The Committee for the Salvation of the Homeland and the Revolution was a brief counterrevolutionary organ created in Petrograd on the night of November 7–8, 1917, during the storming of the Winter Palace by the Bolsheviks, after the procession participants returned to the building of the City Duma to help the revolutionary government besieged in their residence in order to fight against the Bolsheviks.

The Committee included representatives of the Petrograd City Council, the Pre-Parliament, the Central Executive Committee of the Soviets of the First Convocation, the executive committee of the All–Russian Council of Peasant Deputies, the Central Executive Committee of the Navy, the Central Committees of the Menshevik, Socialist Revolutionary, "People's Socialist", Constitutional Democratic parties, the postal–telegraph and railway unions, factions of the Mensheviks and Socialist Revolutionaries, who left the Second All-Russian Congress of Soviets and others. The right–wing Social Revolutionary Abram Gotz was elected Chairman of the committee.

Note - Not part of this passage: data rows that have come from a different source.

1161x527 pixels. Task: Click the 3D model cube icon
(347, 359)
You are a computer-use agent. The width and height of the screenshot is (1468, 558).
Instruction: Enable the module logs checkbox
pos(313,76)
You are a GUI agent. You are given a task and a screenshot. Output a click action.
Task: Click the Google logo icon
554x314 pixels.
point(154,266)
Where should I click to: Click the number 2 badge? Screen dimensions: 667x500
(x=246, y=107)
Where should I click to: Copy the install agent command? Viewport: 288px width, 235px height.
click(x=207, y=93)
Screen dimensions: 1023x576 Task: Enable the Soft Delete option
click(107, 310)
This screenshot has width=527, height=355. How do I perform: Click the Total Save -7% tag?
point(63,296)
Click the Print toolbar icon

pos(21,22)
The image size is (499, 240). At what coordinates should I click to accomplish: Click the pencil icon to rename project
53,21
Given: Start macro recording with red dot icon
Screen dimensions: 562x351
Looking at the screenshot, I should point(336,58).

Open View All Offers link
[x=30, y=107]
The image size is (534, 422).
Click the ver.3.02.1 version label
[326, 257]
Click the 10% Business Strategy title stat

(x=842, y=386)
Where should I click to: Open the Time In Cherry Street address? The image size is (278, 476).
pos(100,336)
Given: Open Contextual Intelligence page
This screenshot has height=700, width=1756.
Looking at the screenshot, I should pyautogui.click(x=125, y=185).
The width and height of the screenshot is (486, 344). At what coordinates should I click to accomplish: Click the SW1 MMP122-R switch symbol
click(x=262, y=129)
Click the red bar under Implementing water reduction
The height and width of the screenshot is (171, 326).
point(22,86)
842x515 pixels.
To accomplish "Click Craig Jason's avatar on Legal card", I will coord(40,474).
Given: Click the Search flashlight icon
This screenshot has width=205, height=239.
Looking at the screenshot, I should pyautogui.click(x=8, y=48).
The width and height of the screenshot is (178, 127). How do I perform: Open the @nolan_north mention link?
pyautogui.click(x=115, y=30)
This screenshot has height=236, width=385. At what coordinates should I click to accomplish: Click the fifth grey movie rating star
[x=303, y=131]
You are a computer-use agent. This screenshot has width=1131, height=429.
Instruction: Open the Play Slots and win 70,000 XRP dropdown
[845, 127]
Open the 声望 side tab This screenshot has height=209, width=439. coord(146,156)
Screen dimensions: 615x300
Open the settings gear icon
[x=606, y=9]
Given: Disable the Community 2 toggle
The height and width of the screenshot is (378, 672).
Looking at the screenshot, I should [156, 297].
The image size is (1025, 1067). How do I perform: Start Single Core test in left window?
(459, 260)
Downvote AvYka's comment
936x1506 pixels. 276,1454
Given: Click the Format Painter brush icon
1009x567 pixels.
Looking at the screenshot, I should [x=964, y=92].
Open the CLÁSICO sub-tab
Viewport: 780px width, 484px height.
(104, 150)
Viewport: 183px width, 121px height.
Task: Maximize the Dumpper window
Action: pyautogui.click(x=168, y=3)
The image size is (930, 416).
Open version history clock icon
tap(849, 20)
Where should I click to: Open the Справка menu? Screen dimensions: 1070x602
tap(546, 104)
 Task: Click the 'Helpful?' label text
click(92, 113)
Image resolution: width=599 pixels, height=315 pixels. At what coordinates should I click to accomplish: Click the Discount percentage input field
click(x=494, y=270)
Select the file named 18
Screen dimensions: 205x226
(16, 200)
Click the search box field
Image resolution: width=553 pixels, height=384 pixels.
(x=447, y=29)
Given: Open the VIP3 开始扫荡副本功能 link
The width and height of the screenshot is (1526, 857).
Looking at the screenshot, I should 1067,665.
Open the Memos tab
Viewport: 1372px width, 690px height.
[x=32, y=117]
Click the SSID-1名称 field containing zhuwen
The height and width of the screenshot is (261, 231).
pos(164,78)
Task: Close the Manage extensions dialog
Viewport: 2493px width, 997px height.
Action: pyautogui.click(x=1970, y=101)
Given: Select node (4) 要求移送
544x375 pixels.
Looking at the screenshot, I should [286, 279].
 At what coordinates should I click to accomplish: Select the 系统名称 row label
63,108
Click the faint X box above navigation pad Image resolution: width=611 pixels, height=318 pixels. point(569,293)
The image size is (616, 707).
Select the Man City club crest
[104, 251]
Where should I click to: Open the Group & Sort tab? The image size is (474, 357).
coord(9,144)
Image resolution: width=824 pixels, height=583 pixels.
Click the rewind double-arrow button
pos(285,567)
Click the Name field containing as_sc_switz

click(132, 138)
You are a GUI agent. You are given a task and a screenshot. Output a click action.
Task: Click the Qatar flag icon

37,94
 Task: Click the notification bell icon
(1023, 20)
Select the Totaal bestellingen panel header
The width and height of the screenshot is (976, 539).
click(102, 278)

The committee distributed anti–Bolshevik leaflets, supported the strike of civil servants and the campaign of Kerensky–Krasnov to Petrograd, organized an armed uprising of junkers in Petrograd itself, the Mensheviks and Socialist–Revolutionaries who left the Second All-Russian Congress of Soviets and others.

According to John Reed's testimony, the committee had already posted a petition in Petrograd on November 8 stating the illegality of the Bolshevik government, declared its intention to recreate the Provisional Government, which "will bring the country to the Constituent Assembly and save it from counter-revolution and anarchy", and urged citizens not to recognize illegal power Bolsheviks and stand up "to defend the homeland and revolution".

On October 29, the Committee for the Salvation of the Homeland and the Revolution launched an anti-Bolshevik uprising in Petrograd. The Engineering Castle became the center of the uprising, and the main armed force – the cadets of the Nikolaev Engineering School who were stationed in it. Georgy Polkovnikov, the commander of the Petrograd Military District, deposed by the Bolsheviks, declared himself the commander of the "rescue forces" and, by his order, forbade parts of the district to obey the orders of the Military Revolutionary Committee. For some time, the rebels managed to seize the telephone station and disconnect Smolny, arrest part of the commissars of the Military Revolutionary Committee and begin disarming the Red Guards. However, the bulk of the troops of the Petrograd garrison did not join the uprising. By 11 a.m. on October 29, the forces of the Military Revolutionary Committee recaptured the telephone exchange and surrounded the Engineering Castle with superior forces. The uprising was finally suppressed by the morning of October 30.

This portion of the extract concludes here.